• **The problem**
Using the listing below, please gather every line containing the word "button".
BEGIN Extracted records
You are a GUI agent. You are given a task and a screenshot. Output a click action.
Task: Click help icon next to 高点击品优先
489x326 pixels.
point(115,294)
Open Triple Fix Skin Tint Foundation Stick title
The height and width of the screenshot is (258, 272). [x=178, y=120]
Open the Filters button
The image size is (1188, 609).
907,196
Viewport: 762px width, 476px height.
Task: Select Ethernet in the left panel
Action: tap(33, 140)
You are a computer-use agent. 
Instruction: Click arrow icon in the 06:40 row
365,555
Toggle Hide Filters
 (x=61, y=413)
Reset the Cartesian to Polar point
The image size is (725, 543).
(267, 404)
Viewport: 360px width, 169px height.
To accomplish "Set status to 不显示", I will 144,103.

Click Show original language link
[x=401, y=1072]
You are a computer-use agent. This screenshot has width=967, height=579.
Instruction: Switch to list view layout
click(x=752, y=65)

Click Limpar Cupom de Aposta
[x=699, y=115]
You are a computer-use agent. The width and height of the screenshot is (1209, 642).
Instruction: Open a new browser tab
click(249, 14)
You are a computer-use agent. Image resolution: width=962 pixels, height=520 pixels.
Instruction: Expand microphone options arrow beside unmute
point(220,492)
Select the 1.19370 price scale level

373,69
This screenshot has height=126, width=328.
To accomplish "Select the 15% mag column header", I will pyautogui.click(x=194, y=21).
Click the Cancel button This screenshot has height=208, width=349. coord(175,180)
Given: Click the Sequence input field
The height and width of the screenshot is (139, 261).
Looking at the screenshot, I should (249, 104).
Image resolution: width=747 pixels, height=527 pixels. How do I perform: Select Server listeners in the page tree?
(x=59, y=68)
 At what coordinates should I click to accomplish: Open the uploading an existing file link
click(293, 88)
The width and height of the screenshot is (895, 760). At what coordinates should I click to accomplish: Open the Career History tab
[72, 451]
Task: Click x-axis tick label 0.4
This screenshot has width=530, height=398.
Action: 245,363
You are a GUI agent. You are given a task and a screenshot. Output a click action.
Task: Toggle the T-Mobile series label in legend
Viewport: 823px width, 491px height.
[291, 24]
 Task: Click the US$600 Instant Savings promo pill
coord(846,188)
END Extracted records
• **Output for this exercise**
Open the Filters button
Click the Cancel button This screenshot has height=208, width=349. coord(175,180)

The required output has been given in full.